Henrietta did visit her daughter whenever she could, but when her cancer finally claimed her, Elsie stopped getting visitors altogether. The rest of the family didn’t know what happened to her, except maybe her dad. People who were institutionalized in those days seldom received visitors, and it was common for them to be discarded by their families.

Back then, patients deemed ‘mentally ill’ were subjected to horrific medical experiments. The book mentioned one experiment on epileptics used to get clearer x-rays of the brain, in which liquid around the brain was drained and replaced by regular air or helium. Unsurprisingly, it caused often brain damage and paralysis. The body naturally replaced the cerebro-spinal fluid over three months, but patients still suffered dizziness, vomiting, seizures and terrible headaches during that time.
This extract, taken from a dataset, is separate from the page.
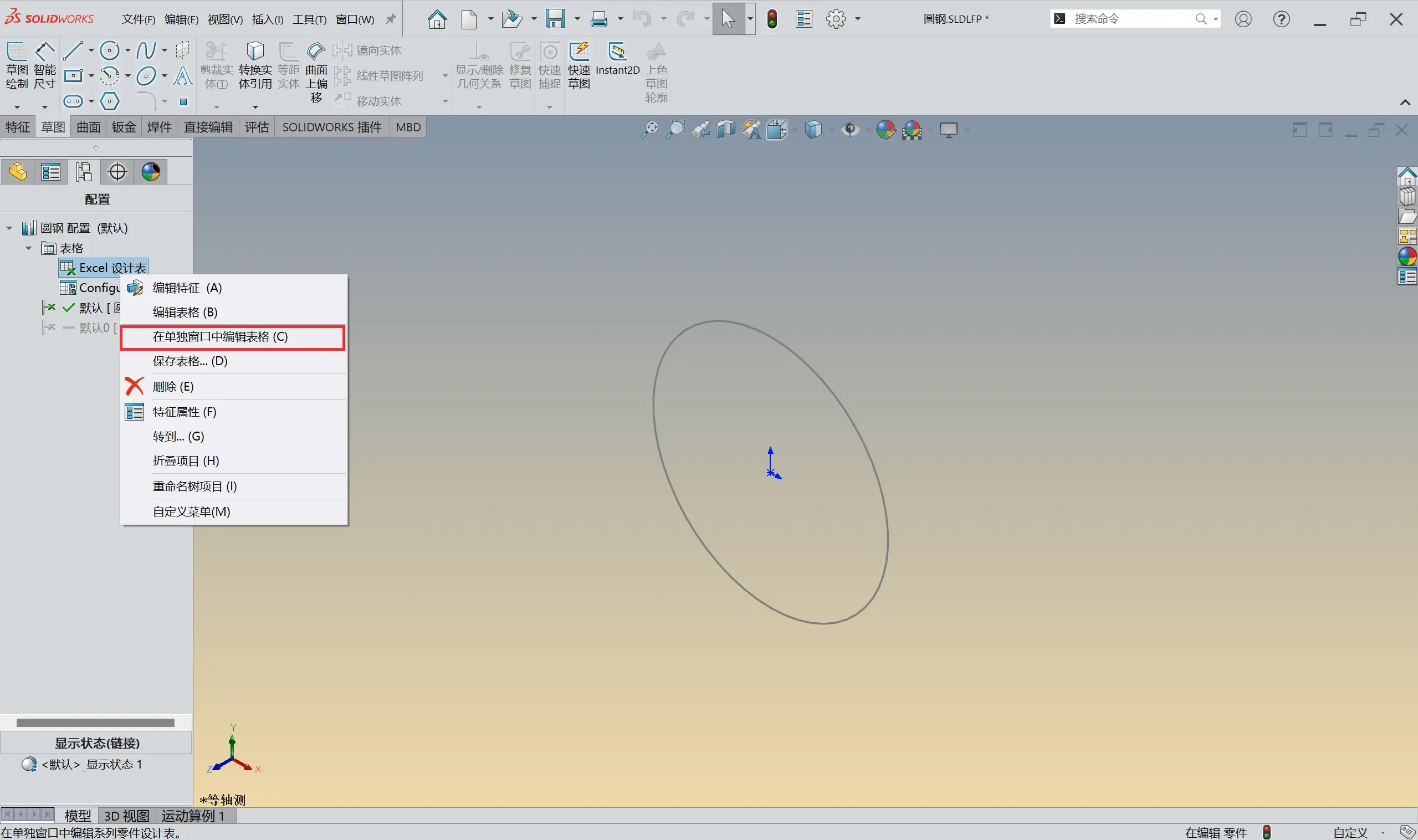Collapse the 圆钢 配置 root tree node
Image resolution: width=1418 pixels, height=840 pixels.
coord(9,228)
She passed away four years after her mom, and I can’t imagine the suffering that child endured. The emotional agony would have been crippling alone, but to have the physical suffering on top of it was inhumane.

Elsie Lacks was the unfortunate victim of a brutal medical system. Although she wasn’t well known, she was still an important part of our collective story.

As barbaric as those procedures were, and as unethically as they were carried out, they were still the beginnings of the neuroscience that is still helping us understand how our brains work. Through significantly less invasive techniques, like fMRI imaging, we’re now learning more about how dyslexic, autistic and other neurodiverse brains function differently from their neurotypical counterparts. That knowledge can potentially provide the roots for more effective techniques to maximize the advantages our wiring gives us, while minimizing the difficulties.

I couldn’t find what they were scanning for, but this high resolution fMRI scan of the human brain is an example of how we now explore how different parts of the brain are used in various tasks.
[Public Domain]

It’s a hard history to study, and the connections I keep finding in present day beliefs and events are disturbing. For instance, the belief that vaccines cause cancer have roots in the fact that when vaccines were first being developed, scientists injected HeLa into unknowing patients to see if it would give them cancer. The cells continued growing, but most peoples’ immune systems could fight them off. Patients who already had some type of cancer weren’t quite as lucky, and it actually metastasised in at least one of them.

That’s no longer an issue, since techniques have changed since then, but social memory is long and often flawed.

Other parallels include the ongoing inequities women still face, involuntary institutionalism and unethical medical practices.

This is important information, though. These women’s stories must still be told, and we must respectfully learn from their stories. Furthermore, their triumphs and contributions should be celebrated. Each and every one of them connect with each of us, whether we know it or not.